The appraised value of properties has steadily increased for decades. My own home has nearly doubled in value in the past decade, partly due to market conditions and partly because of the many improvements I have made. The result has been a substantial increase in my property tax bill. And I am hardly alone.
For many home owners--particularly those on a fixed income--such increases can be devastating. The increase in property values has added nearly $100 per month to my tax bill. For someone on a fixed income, such an increase could literally tax him out of his home.
For example, consider Dave Nolder (HT: Houston Property Rights Association). In 2008 the appraised value of his home increased from $177,100 to $463,254, a jump of 271%. The Banner reported:
The first step was an informal hearing, which he [Nolder] says was "totally worthless, they would not change anything; it was a total waste of my time." He was given copies of the records that were used to appraise his property, and discovered the appraiser had determined the value based on sales of commercial properties instead of single family residences, some of the properties not even in the same part of town.
"They also compared the property," he says, "to properties on the other side of my land, even though these properties have no 'for sale' sign on them. The Appraisal District saw the need to raise their appraisals even though no land around this area has sold recently. Of course, these properties had the appraised value go up from 2007 to 2008, so the Appraisal District was comparing my land to land in which they had raised the value themselves."

==*==

What you need to do:
A - Give every dollar amount that appears in the property tax passage.
B - Decide whether each statement agrees with the property tax passage, answering yes or no and quoting the words that settle it: (i) In 2008 Nolder's home was appraised at $463,254. (ii) The appraiser valued Nolder's home from sales of single family residences. (iii) Nolder found the informal hearing useful.
C - Write the next part of the property tax passage, picking up after its final sentence.
The entries that come next play no part in this work.

Listed entries:
==*==

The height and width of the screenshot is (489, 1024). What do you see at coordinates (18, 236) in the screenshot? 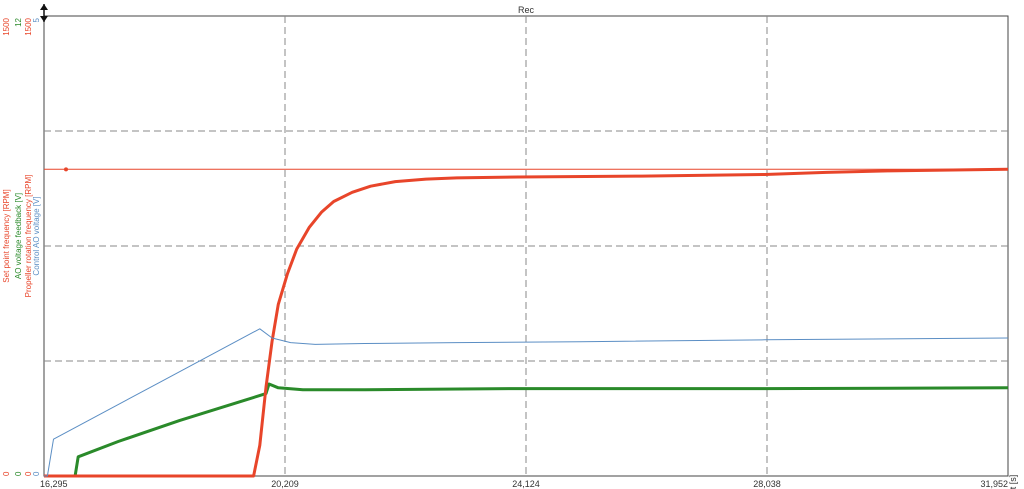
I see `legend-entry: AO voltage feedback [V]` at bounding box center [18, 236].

==*==

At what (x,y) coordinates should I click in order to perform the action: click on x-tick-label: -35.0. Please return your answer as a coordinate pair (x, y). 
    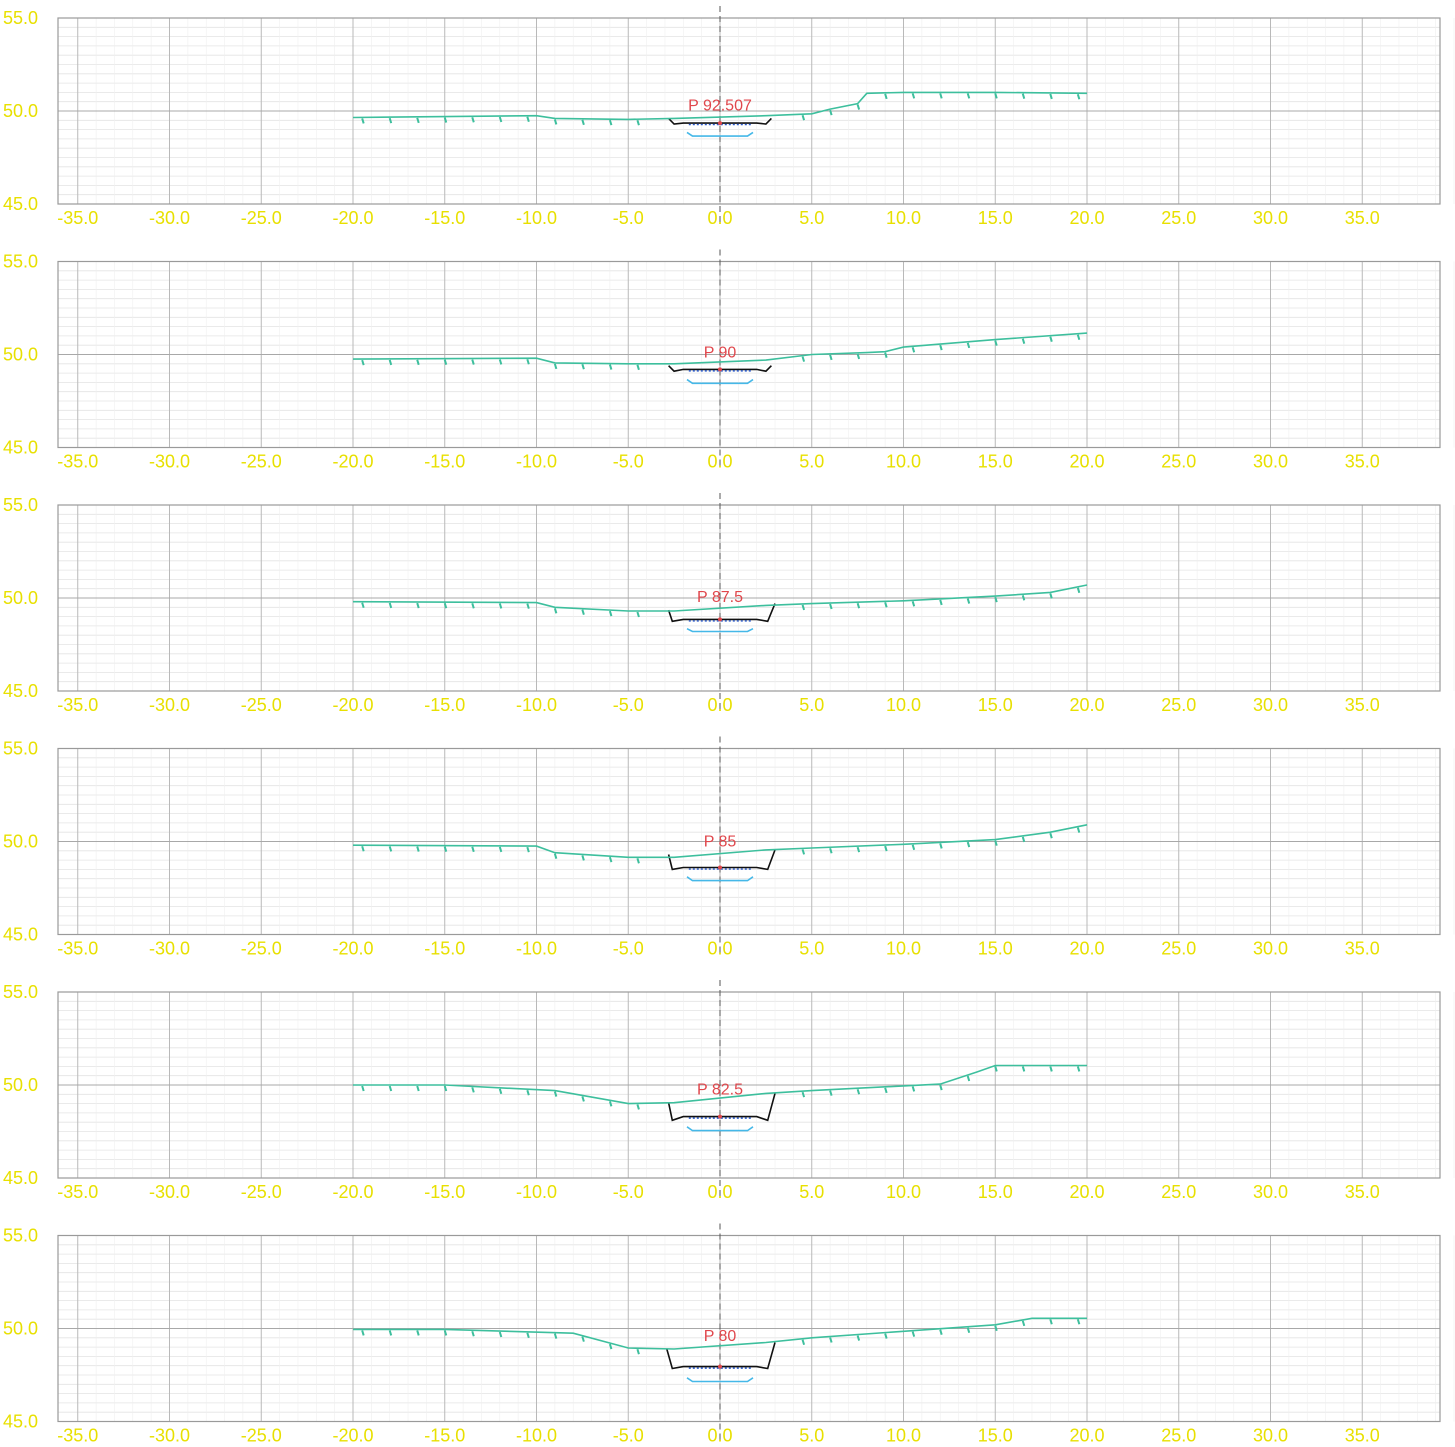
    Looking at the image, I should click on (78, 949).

==*==

Task-by-task answers:
A - $100, $177,100, $463,254

B -
(i) Yes: "In 2008 the appraised value of his home increased from $177,100 to $463,254"
(ii) No: "the appraiser had determined the value based on sales of commercial properties instead of single family residences"
(iii) No: "totally worthless, they would not change anything; it was a total waste of my time."

C -
In other words, HCAD arbitrarily raised the value of nearby properties, and then used those inflated numbers to increase the value of Mr. Nolder's property. Nolder says that his appeal hearing was a "dance and pony show", and the appeal board allowed him only 15 minutes to present his case "because they had a lot of protests".
As further evidence of the arbitrary nature of HCAD's appraisals, the appeal board lowered his property value to $275,000. They simply picked a number that they "felt" was right, with little concern for the facts or Mr. Nolder. The tax must be paid, or Nolder will lose his home.
Nolder--like many citizens--says that he doesn't mind paying taxes, he just wants them to be "fair". But what is fair about arbitrary assessments imposed at the point of a gun? No matter what value HCAD assigns, the fact remains that one party in this transaction is coerced. There is nothing fair about theft, nor can there ever be.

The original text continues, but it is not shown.